Au départ, les premières informations faisaient état d’un montant estimé à 1,9 million de dollars américains. Mais après vérification, le ministre de la Justice a corrigé ces chiffres. Le montant réel s’élève désormais à 3 532 000 dollars américains, une somme saisie par les services de sécurité lors d’un contrôle à l’aéroport de Ndjili.
D’après les explications fournies par la Banque centrale du Congo, cet argent ne provenait pas d’un circuit clandestin. Il appartenait à une structure de messagerie financière reconnue, assimilée à une institution de microfinance disposant d’un agrément officiel délivré par l’autorité monétaire.
Cette organisation avait obtenu une autorisation formelle pour transporter des liquidités. L’objectif était d’alimenter ses opérations dans l’Est du pays, notamment dans des zones restées sous contrôle gouvernemental, où l’accès aux services bancaires demeure limité.
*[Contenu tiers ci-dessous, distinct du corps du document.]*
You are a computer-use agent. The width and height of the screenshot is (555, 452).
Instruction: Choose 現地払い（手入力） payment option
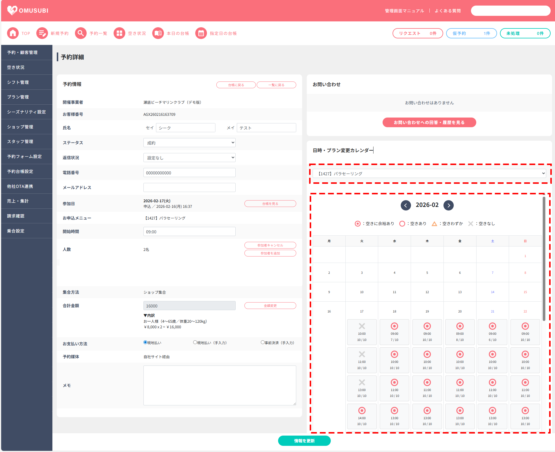195,342
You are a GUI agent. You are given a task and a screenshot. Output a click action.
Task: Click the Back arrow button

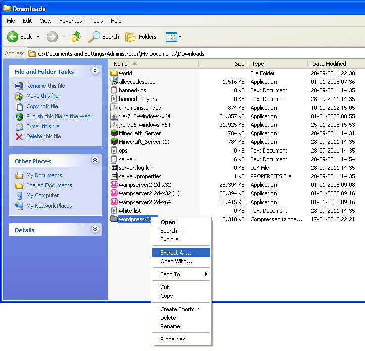20,37
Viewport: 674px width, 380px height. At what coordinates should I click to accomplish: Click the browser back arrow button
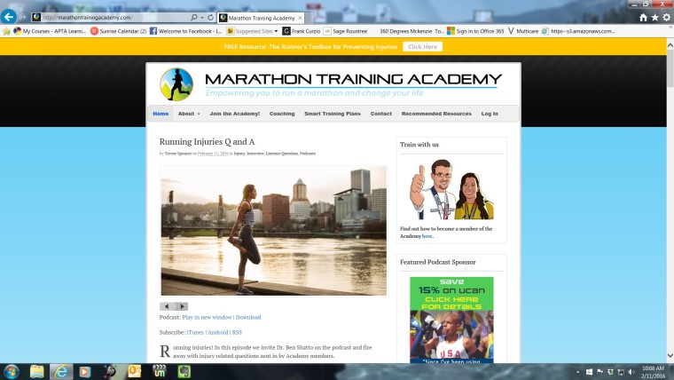(x=9, y=17)
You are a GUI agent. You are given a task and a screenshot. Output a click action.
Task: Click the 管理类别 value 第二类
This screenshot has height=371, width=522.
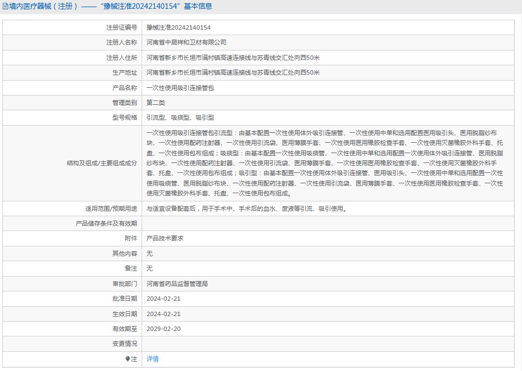coord(155,102)
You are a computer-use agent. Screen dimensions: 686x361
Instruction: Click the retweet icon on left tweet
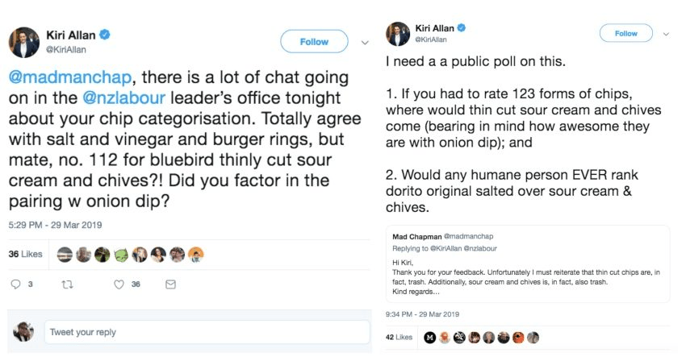pos(69,284)
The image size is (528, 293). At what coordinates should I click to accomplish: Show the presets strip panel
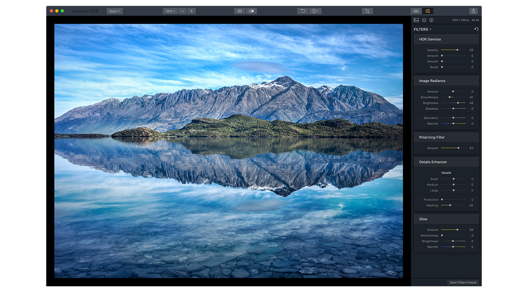point(416,11)
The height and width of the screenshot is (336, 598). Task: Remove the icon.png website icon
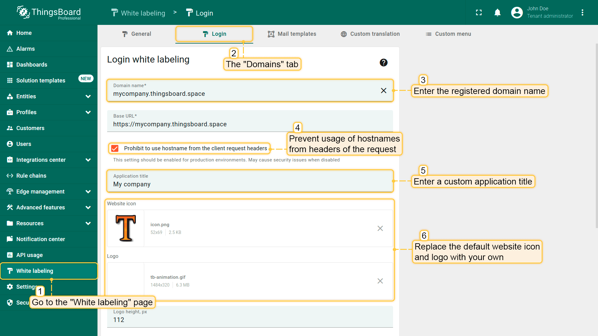(x=380, y=228)
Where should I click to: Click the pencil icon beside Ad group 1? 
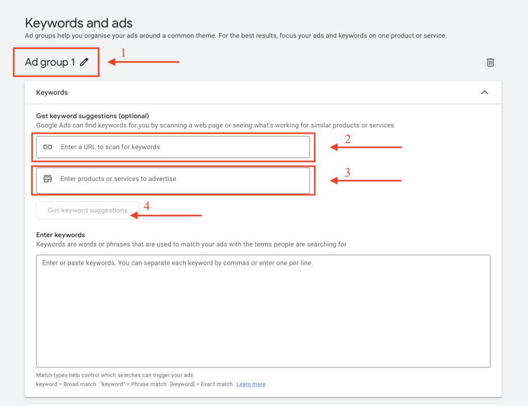click(84, 62)
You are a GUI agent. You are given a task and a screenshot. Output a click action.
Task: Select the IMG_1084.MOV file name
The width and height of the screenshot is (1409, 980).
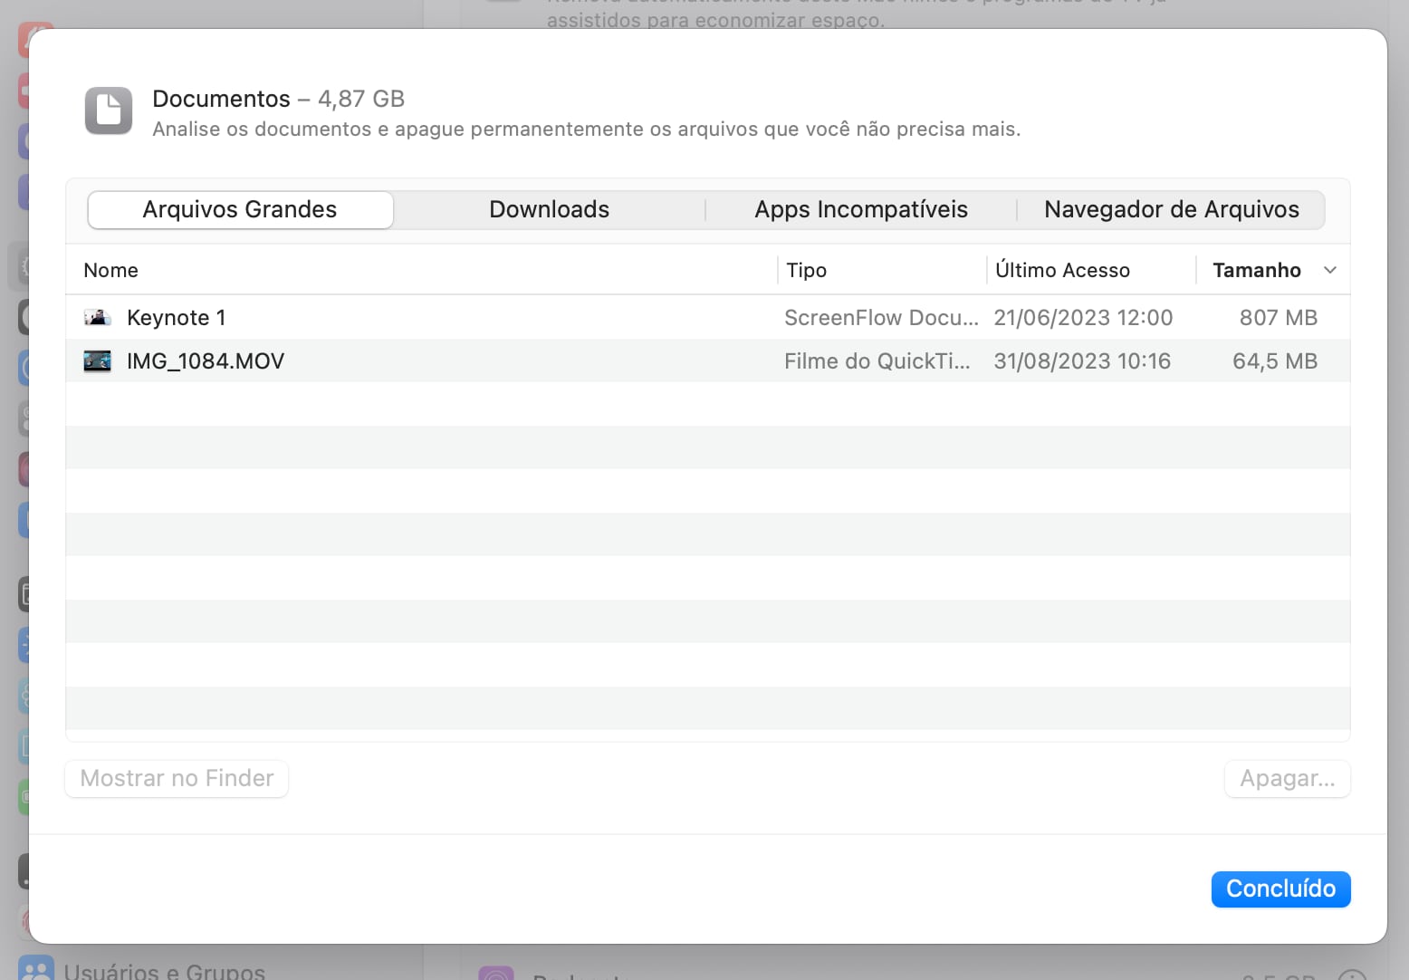pos(206,361)
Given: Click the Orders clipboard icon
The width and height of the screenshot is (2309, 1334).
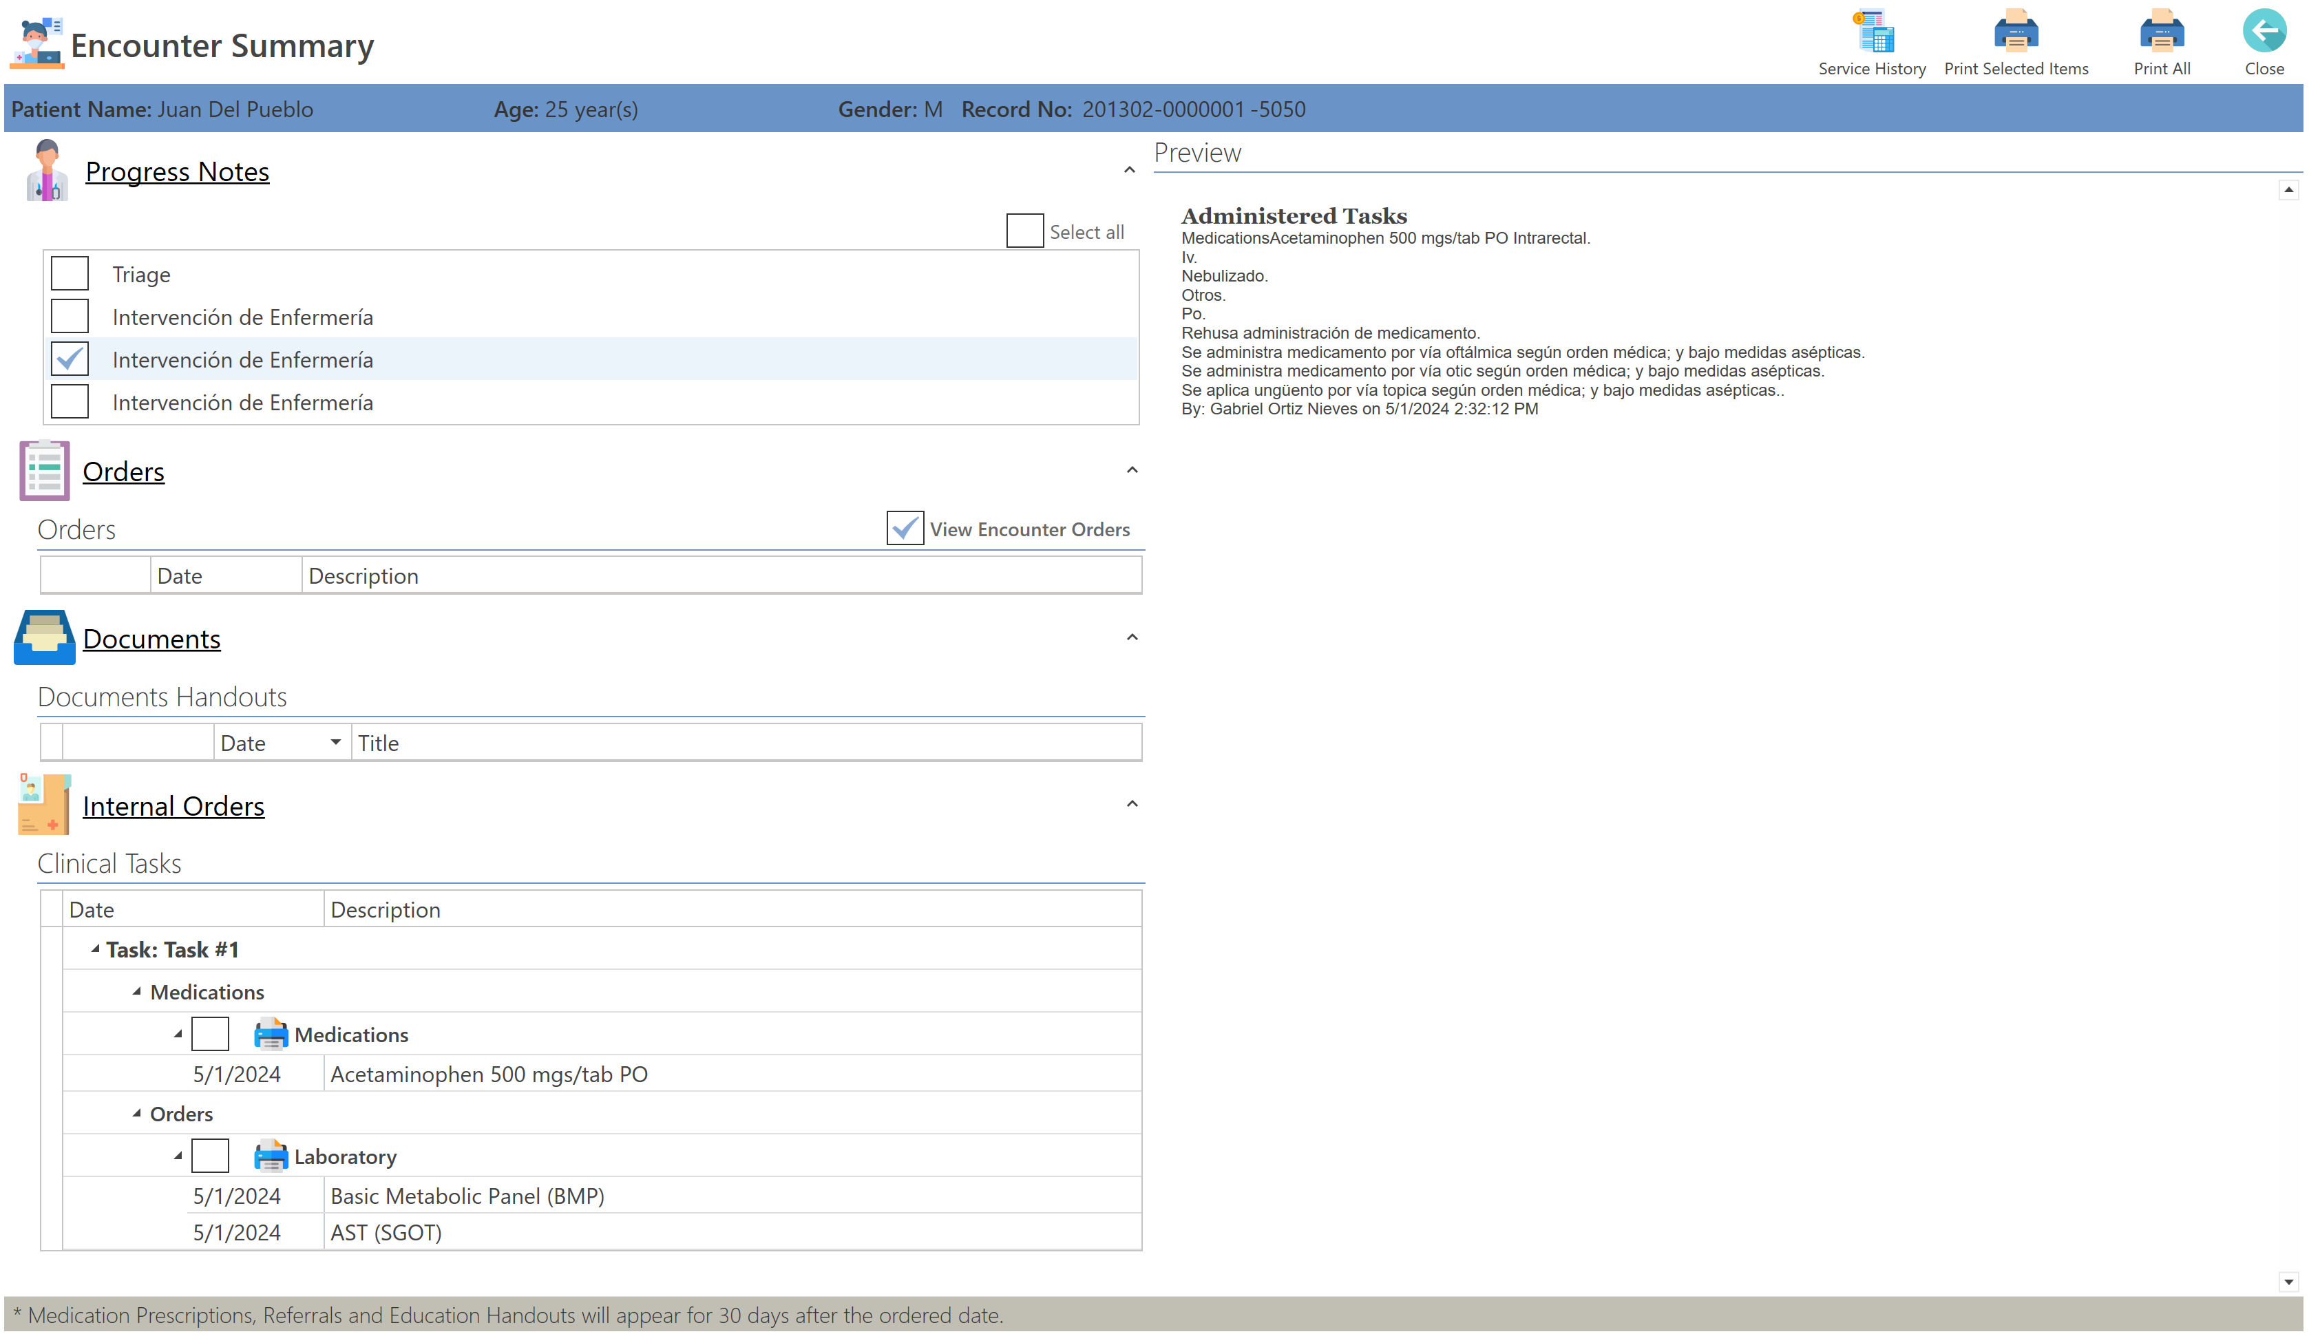Looking at the screenshot, I should (x=44, y=472).
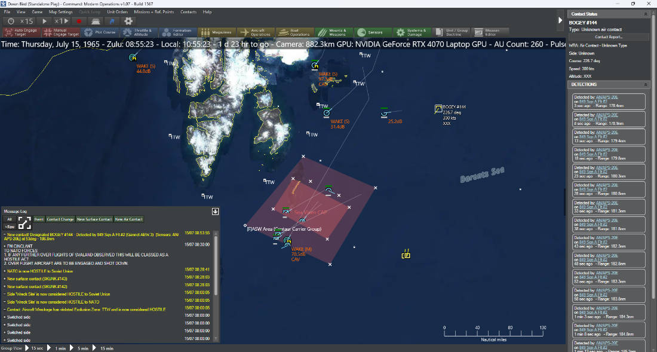Image resolution: width=657 pixels, height=352 pixels.
Task: Toggle the Event message filter
Action: click(39, 219)

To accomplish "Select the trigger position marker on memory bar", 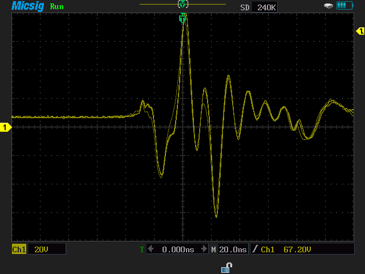I will click(183, 4).
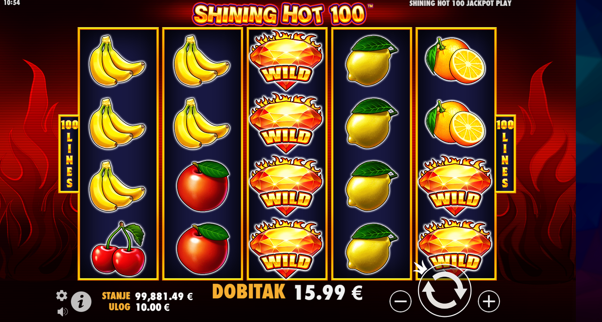Click the Shining Hot 100 title logo
Image resolution: width=602 pixels, height=322 pixels.
coord(279,14)
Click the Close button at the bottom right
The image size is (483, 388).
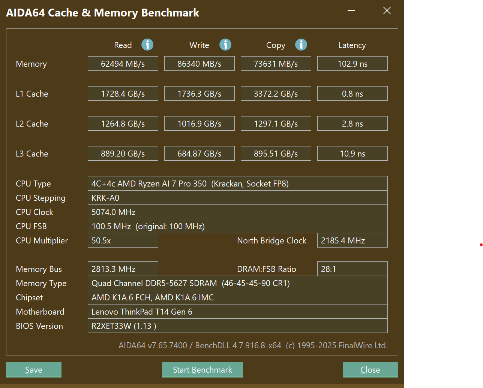tap(370, 370)
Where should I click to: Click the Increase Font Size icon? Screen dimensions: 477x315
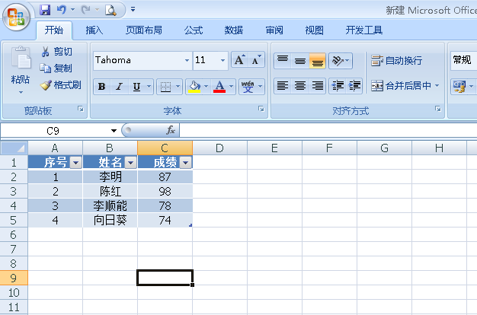point(240,59)
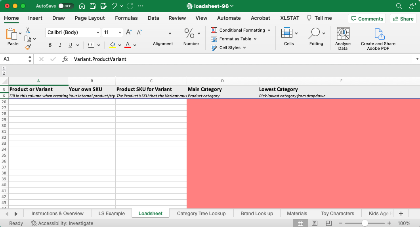Click the Format Painter brush icon
The image size is (420, 227).
(x=28, y=47)
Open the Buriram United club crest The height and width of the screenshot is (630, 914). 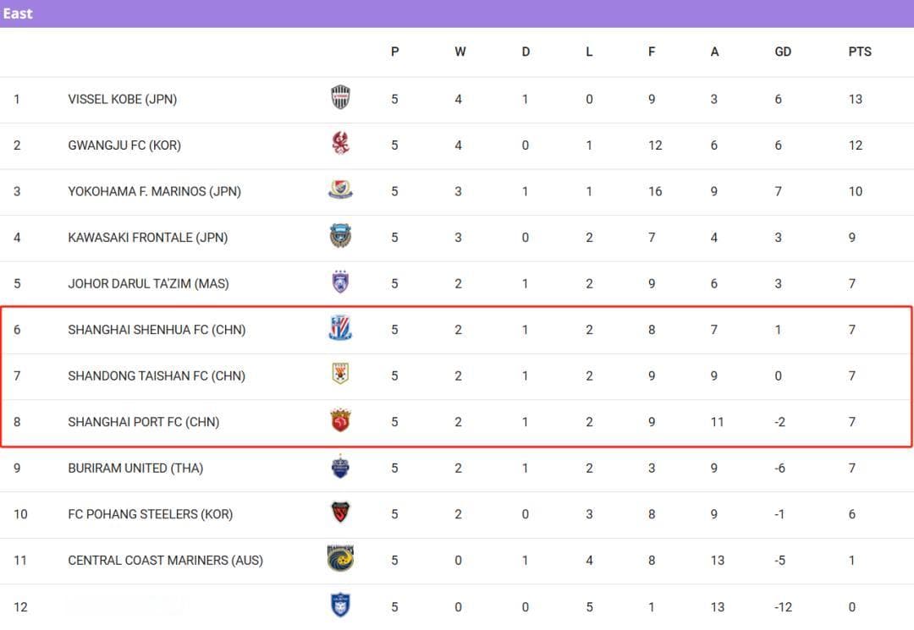click(340, 467)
Cependant, lors des vérifications effectuées par les agents de sécurité à Ndjili, une anomalie a été relevée. Le montant effectivement transporté ne correspondait pas à celui mentionné dans les documents officiels présentés par les responsables de cette structure financière.
André Wameso a indiqué que les autorisations délivrées ne couvraient pas la totalité des fonds retrouvés sur place. Il n’a toutefois pas précisé le montant exact initialement validé par la Banque centrale, laissant ce point au cœur des investigations en cours.
Face à cet écart jugé significatif, les autorités ont pris la décision de procéder immédiatement à la saisie de l’ensemble des fonds. Une mesure conservatoire destinée à éviter toute irrégularité supplémentaire et à permettre une clarification complète de la situation.
À ce jour, les 3,5 millions de dollars sont conservés dans les coffres de la Banque centrale du Congo. Une enquête judiciaire est en cours afin d’établir les responsabilités. Selon les conclusions qui seront tirées, les fonds pourraient être restitués, partiellement ou totalement, ou faire l’objet d’une confiscation, accompagnée de sanctions à l’encontre des personnes impliquées.